Il faudrait peut-être dix jours et dix nuits pour représenter les 55 actes du « Pivillon de Pivoine ». La version complète donnée par la Troupe d’Opéra Kunqu de Shanghaï n’est complète qu’en son sens moderne. 400 ans nous séparent de la naissance de cette oeuvre, la plus remarquable dans l’histoire dramatique de Chine. Témoin de l’âge d’or de l’opéra Kunqu et de son déclin, cette pièce demeure toujours le modèle parfait des arts dramatiques de Chine. C’est un miracle que les artistes , génération après génération, ont pu conserver ce chef-d’oeuvre jusqu’au 21ème siècle.
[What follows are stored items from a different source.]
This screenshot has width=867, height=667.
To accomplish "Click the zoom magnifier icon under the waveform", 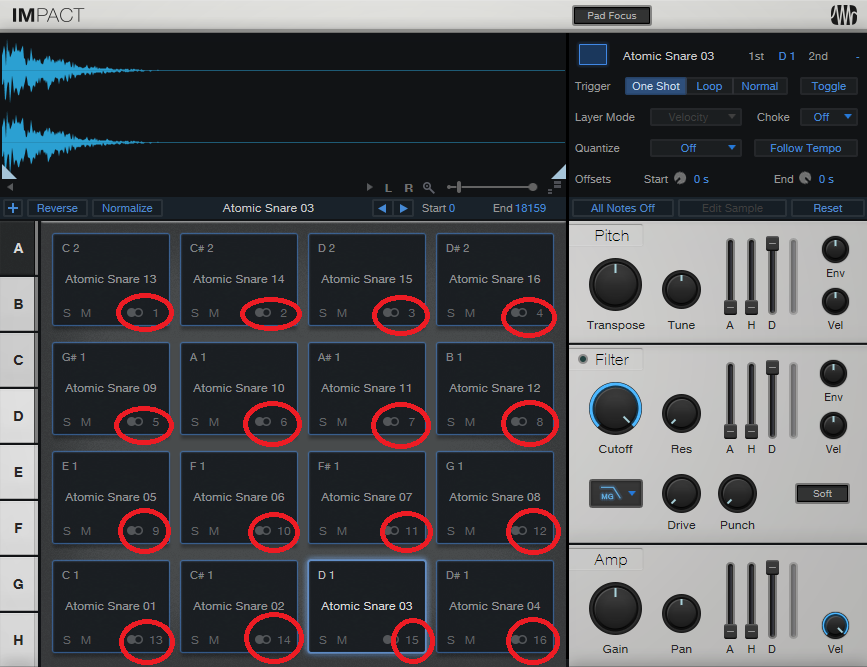I will 429,187.
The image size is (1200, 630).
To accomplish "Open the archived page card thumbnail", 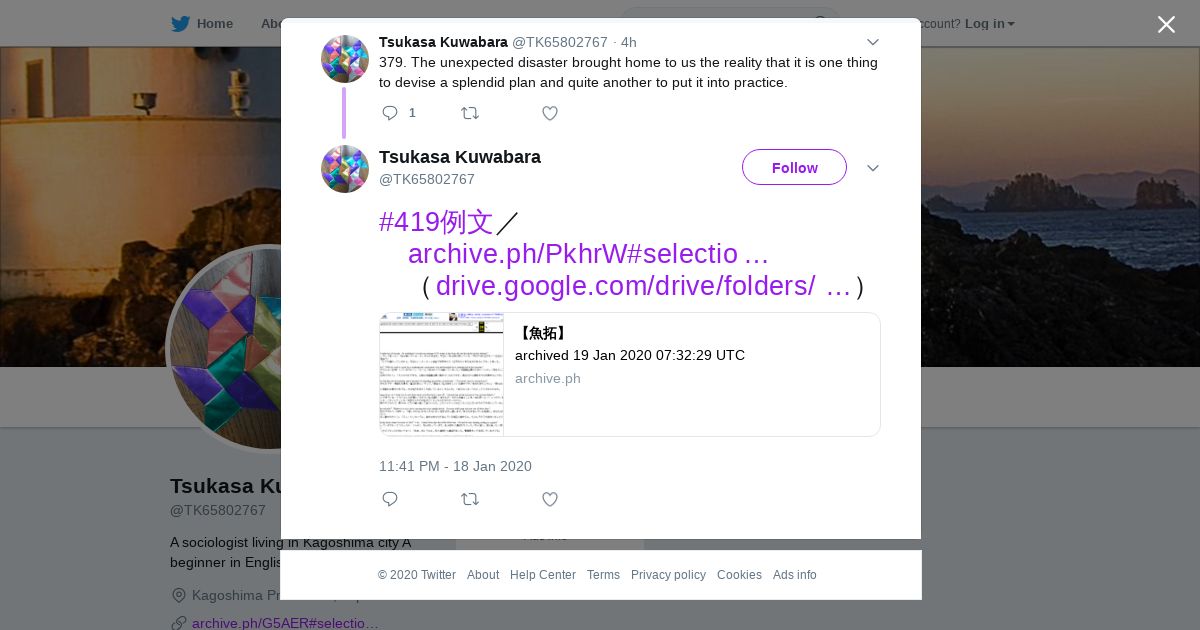I will click(441, 374).
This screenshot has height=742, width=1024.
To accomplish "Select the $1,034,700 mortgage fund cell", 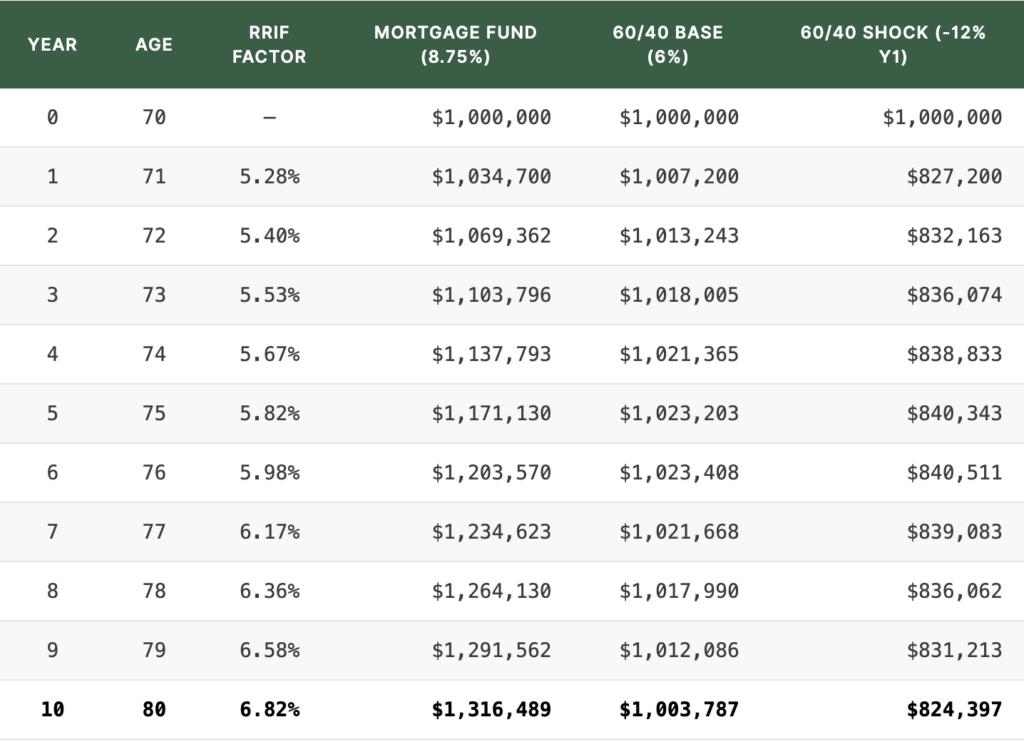I will tap(491, 176).
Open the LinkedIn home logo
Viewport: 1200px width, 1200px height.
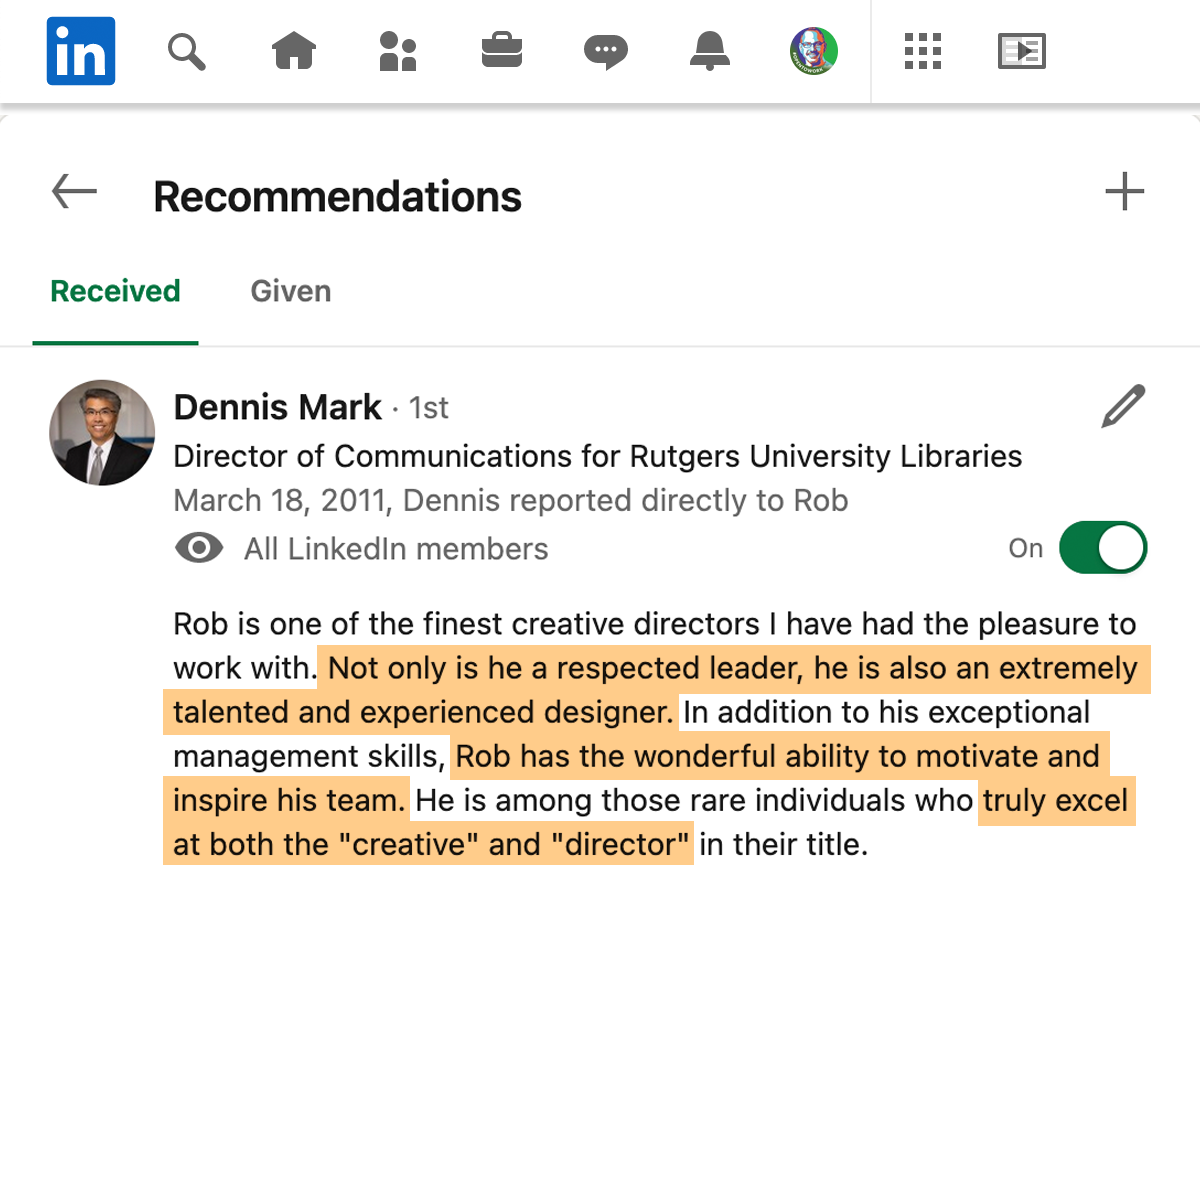(81, 51)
« Tant adorées sont les fleurs et les herbes ; si l’on peut vivre et mourrir à volonté, personne ne se plaindra de tristesse et d’amertume.» Comme le «Pavillon de Pivoine» décrit une légende dite «mourir dans un rêve et ressusciter dans un autre», son titre initial était l’«Histoire de la Renaissance». En voici le résumé : un jour de printemps, Du Liniang, fille du préfet Du Bao de Nan’an au Jiangxi, se promena, en compagnie de sa servante Chun Xiang, dans le jardin de sa résidence. Elle vit en rêve le lettré Liu Mengmei venir au rendez-vous avec elle sous un prunier du Pavillon de Pivoine. Depuis, elle pensa sans arrêt à son amoureux de rêve jusqu’à ce qu’elle rendît l’âme. Trois ans après, Liu Mengmei logea dans le jardin où il ramassa un tableau représentant le portrait d’une jeune fille. Ses cris répétés finirent par ressusciter Du Liniang. Ils formèrent ainsi un couple homme-fantôme. Enfin, Du Liniang révéla son identité à l’empereur. Cette union émouvante montre que « la vie peut engendrer la mort et la mort, engendrer la vie ».
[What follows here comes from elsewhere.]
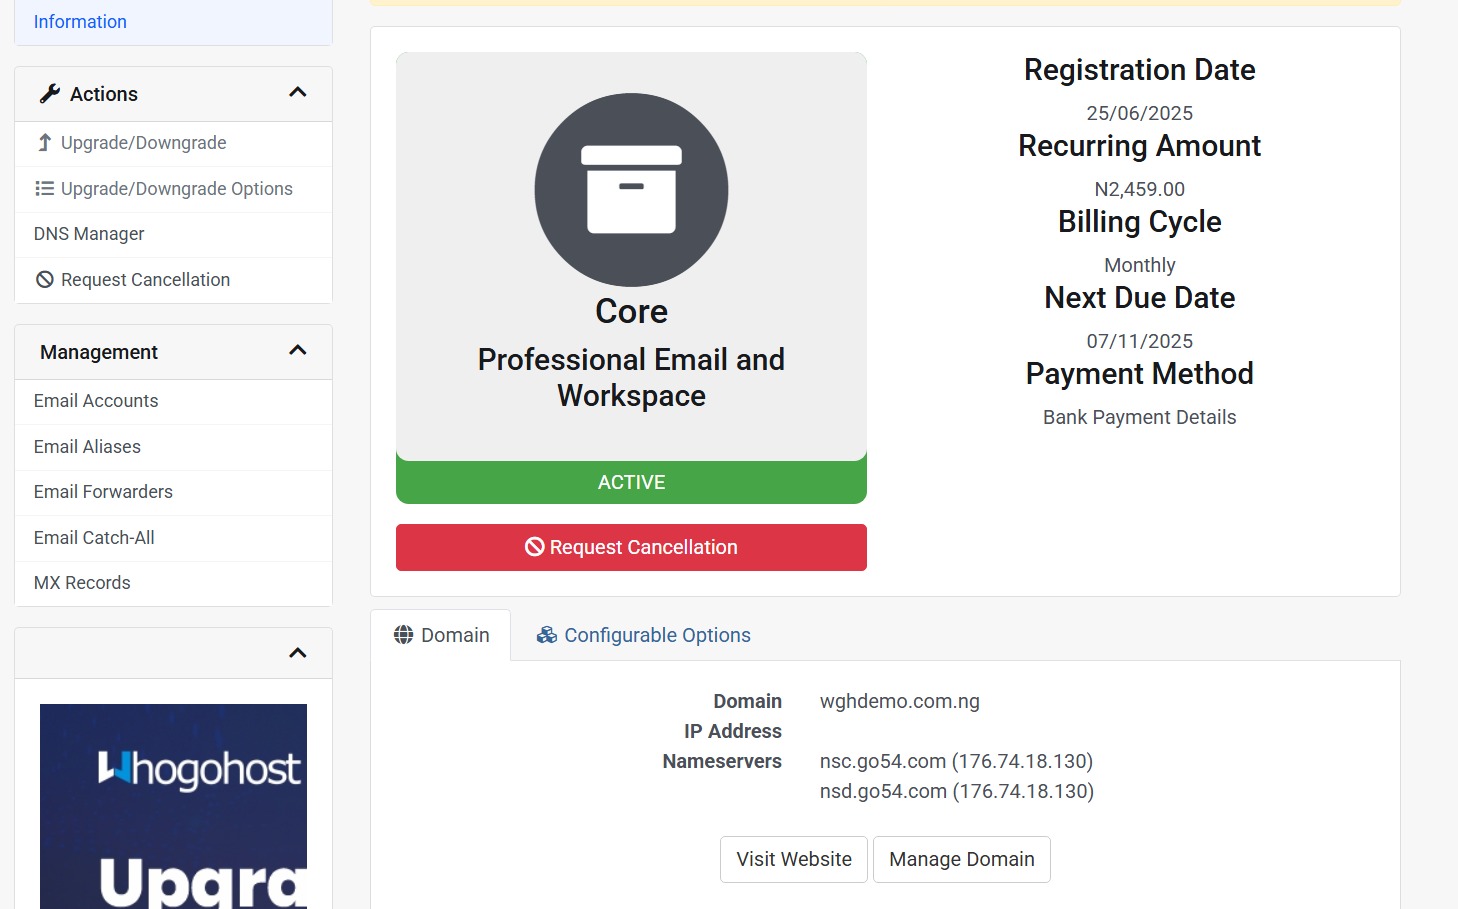Collapse the Management panel
Viewport: 1458px width, 909px height.
(x=297, y=351)
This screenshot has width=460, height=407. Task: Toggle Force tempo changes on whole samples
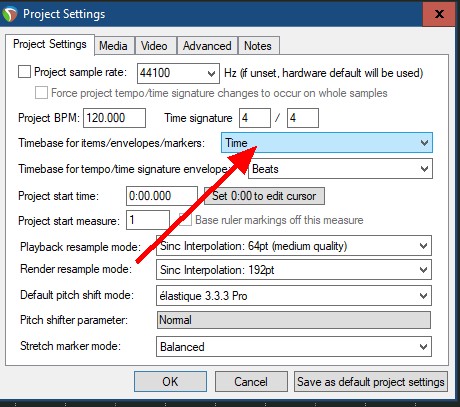(x=41, y=92)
Depuis des siècles, le « Pavillon de Pivoine », le « Palais de la Longévité» et l’«Eventail aux Fleurs de Pecher » sont considérés comme les trois chefs-d’oeuvre de l’opéra Kunqu. Ils décrivent respectivement le soupir pour la vie et l’amour, le regret de l’amour perdu et la douleur pour le pays conquis. ( Ils révèlent la voix du coeur des intellectuels de la société féodale.) Ces trois oeuvres légendaires, plus le roman « Le Rêve dans le Pavillon rouge », incarnent la vie spirituelle et le charme culturel vers la fin de l’époque féodale de Chine. Aujourd’hui encore, ils ne cessent d’être portés à la scène.
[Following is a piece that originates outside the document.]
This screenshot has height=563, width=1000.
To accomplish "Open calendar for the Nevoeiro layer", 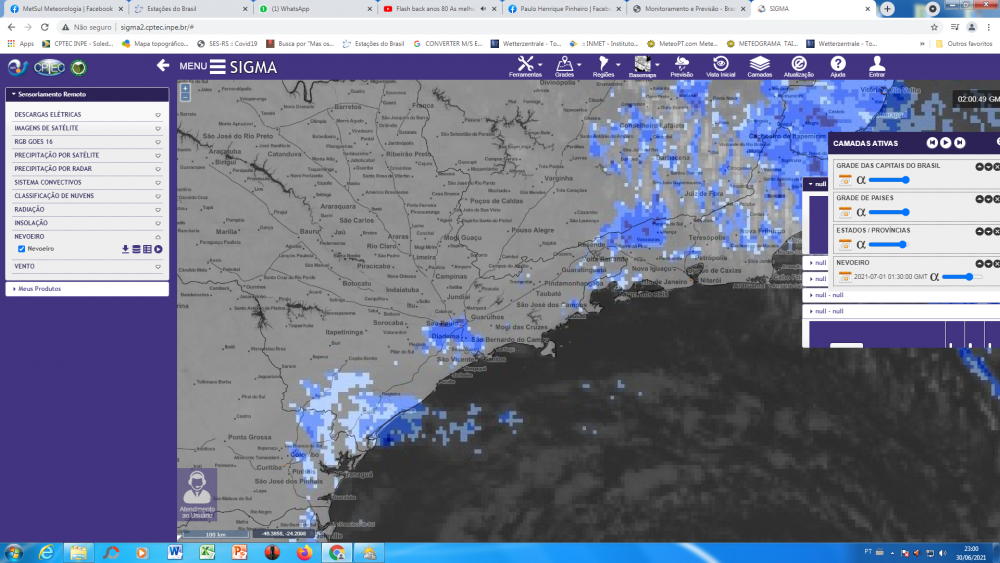I will pyautogui.click(x=844, y=276).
Dès sa naissance, le « Pavillon de Pivoine » est réputé comme la meilleure pièce sous le Ciel. Les lettrés et écrivains avaient chacun un exemplaire en main pour le lire à tout moment. Wang Xijué, un premier ministre retraité de l’époque habitant à Taïcang, ordonna à sa propre troupe d’opéra familiale de répéter cette pièce sans tarder et s’impatienta d’assister au spectacle. La représentation terminée, il fut si ému qu’il ne sut quoi dire.
Au moment de la création du « Pavillon de Pivoine » , l’opéra Kunqu était à son apogée. Souvent, une nouvelle pièce fut d’abord représentée par des troupes familiales de hauts fonctionnaires et de notables, puis par d’autres troupes professionnelles ; ces troupes familiales, depuis le règne de Wanli jusqu’à la fin des Ming, apparurent comme des champignons après la pluie ; elles symbolisaient la hiérarchie sociale.
Wu Xinlei, professeur
Université de Nanjing
«De l’époque Ming aux règnes de Kangxi et Qianlong des Qing, soit durant 300 ans, l’opéra Kunqu était le plus en vogue. Selon des archives, la famille de Cao Xueqin a eu également sa propre troupe. Son grand père, Cao Yin a été chargé, sous le règne de Kangxi, de la fabrique de tissus de Jianning. Sa troupe d’opéra familiale était bien connue à Nanjing. Une fois, pour mettre en scène le « Pavillon de la Longévité », il a même invité l’auteur Hong Sheng chez lui. Le spectacle a duré trois jours et trois nuits.